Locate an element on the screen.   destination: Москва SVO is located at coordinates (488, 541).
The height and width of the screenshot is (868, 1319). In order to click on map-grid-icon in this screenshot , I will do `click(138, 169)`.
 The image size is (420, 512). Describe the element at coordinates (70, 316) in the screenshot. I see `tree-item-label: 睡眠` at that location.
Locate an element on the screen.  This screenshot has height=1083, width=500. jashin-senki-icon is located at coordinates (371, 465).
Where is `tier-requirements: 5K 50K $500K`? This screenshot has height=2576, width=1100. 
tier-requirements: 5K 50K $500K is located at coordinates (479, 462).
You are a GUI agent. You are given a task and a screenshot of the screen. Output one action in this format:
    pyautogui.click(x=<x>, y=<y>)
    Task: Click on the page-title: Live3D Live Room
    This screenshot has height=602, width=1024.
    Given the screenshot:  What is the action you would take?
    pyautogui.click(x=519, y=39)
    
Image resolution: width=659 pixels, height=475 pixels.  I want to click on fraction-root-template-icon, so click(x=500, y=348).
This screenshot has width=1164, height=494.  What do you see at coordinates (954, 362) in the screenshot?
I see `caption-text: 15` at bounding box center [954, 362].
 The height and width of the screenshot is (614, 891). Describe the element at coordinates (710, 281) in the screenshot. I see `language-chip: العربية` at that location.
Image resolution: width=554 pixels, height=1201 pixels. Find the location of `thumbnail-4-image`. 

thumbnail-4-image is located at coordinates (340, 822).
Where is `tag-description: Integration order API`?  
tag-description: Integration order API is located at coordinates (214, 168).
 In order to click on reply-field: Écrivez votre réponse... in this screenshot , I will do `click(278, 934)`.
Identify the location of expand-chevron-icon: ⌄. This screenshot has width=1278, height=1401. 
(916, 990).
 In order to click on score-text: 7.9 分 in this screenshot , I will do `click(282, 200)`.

********************

What to produce » Copy out everything from the start of the items down to the line containing "tier-requirements: 5K 50K $500K is", including that line, and keep each line unchanged.

Task result »
Locate an element on the screen.   destination: Москва SVO is located at coordinates (488, 541).
The height and width of the screenshot is (868, 1319). In order to click on map-grid-icon in this screenshot , I will do `click(138, 169)`.
 The image size is (420, 512). Describe the element at coordinates (70, 316) in the screenshot. I see `tree-item-label: 睡眠` at that location.
Locate an element on the screen.  This screenshot has height=1083, width=500. jashin-senki-icon is located at coordinates (371, 465).
Where is `tier-requirements: 5K 50K $500K`? This screenshot has height=2576, width=1100. 
tier-requirements: 5K 50K $500K is located at coordinates (479, 462).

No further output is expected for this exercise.